The Coronavirus Aid, Relief, and Economic Security (CARES) Act, signed into law last week, included many important provisions to help mitigate the sharp economic decline that millions are struggling with. But while the bill expanded unemployment insurance and provided financial assistance to families, individuals, state and local governments, and businesses, there is more that will need to be done, particularly in the areas of health coverage, food assistance for struggling families, and additional state fiscal relief.
With millions losing jobs, including tens of thousands in West Virginia, Congress should look to policies that would help people who lose their health insurance along with their jobs transition to marketplace coverage. This could be done by increasing premium tax credits, making coverage more affordable for at least 9 million currently uninsured people and many others likely to become uninsured in the coming months.
West Virginia has already taken the step to cover all testing and treatment of COVID 19 for uninsured West Virginians through Medicaid. Congress should enable this for all states while covering the cost.
One area overlooked by the CARES Act is food assistance. SNAP benefits are one of the fastest, most effective forms of economic stimulus because they get money into the economy quickly during a recession. Low-income individuals generally spend all of their income meeting daily needs such as shelter, food, and transportation, so every dollar in SNAP that a low-income family receives enables the family to spend an additional dollar on food or other items. The Congressional Budget Office and Moody’s Analytics rate SNAP expenditures as one of the most effective supports for the economy during economic downturns. A temporary boost in SNAP benefits would help families put food on the table and effectively boost the economy.

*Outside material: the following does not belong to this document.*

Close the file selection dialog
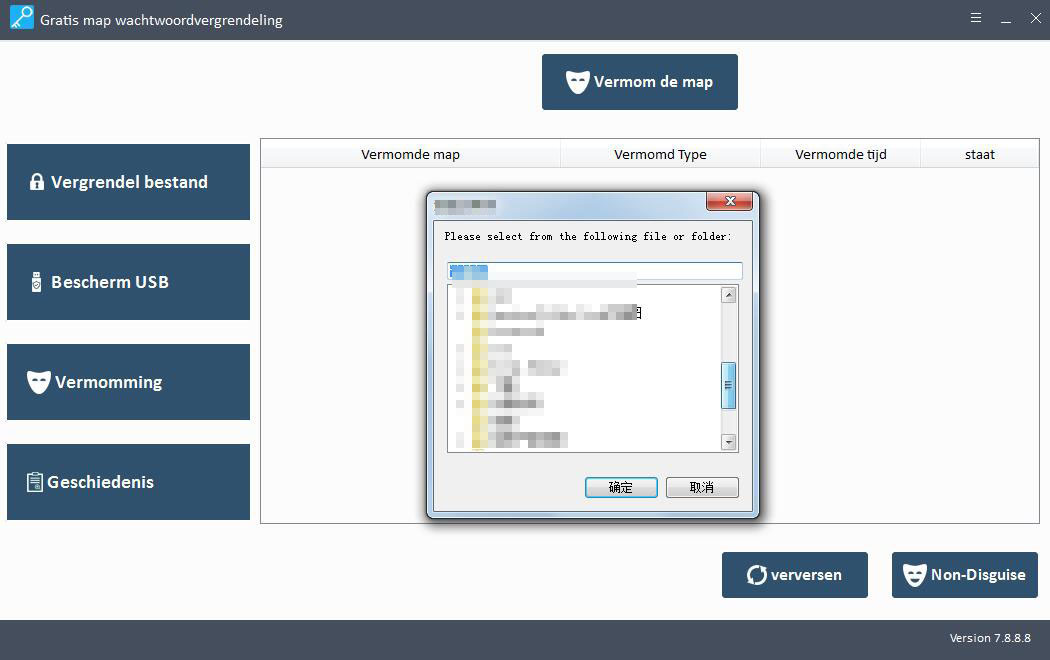The width and height of the screenshot is (1050, 660). (729, 202)
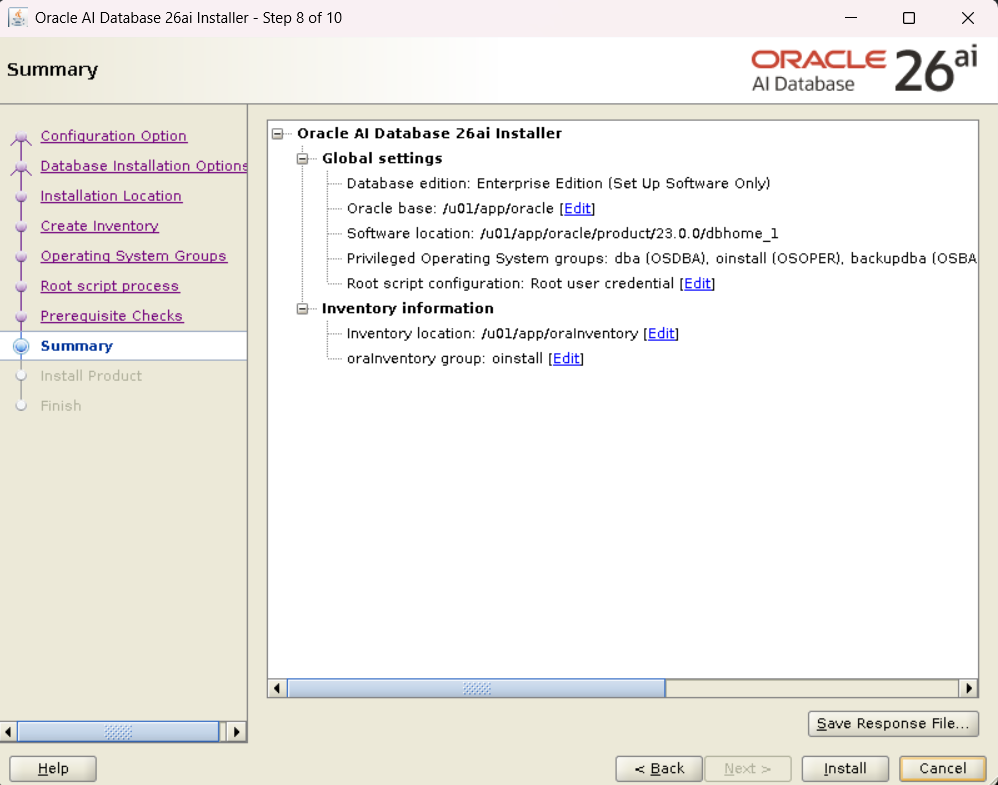
Task: Go to Configuration Option step
Action: tap(113, 136)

Another way to improve SNAP in response to the coronavirus would be to allowed the use of SNAP benefits for household and sanitary items, and to allow for purchase of groceries and other household items online.
Finally, while the CARES Act includes $150 billion in a new Coronavirus Relief Fund for states and local governments, it may prove to be insufficient as states incur huge new costs as they seek to contain and treat the coronavirus and respond to the spike in joblessness and related needs of their residents. State budget shortfalls reached about $227 billion in the worst year of the last recession (adjusted only for inflation, and not including city and county shortfalls) and will likely be even larger in this recession. That’s because unemployment is rising much more rapidly in this recession, causing steeper drops in income and sales tax revenues, and because states and localities face substantial direct costs related to the virus. As a result, West Virginia may end up needing more than the $1.25 billion it is estimated to be receiving.
One simple way to provide more assistance to states is to further increase to the federal share of state Medicaid expenditures. The Families First Coronavirus Response Act, enacted about a week ago, included an increase in the federal share of Medicaid costs, but the increase is modest and time-limited. A larger increase, tied state-specific economic indicators, would provide greater and more effective relief.
While the federal legislation passed to this point has represented important progress, there is more work to do in the coming weeks to address the needs of the people who are suffering the most severe health and financial risks as well as our state and local governments. Rising up to meet our needs throughout this crisis will require a sustained response by all of us, including our federal government.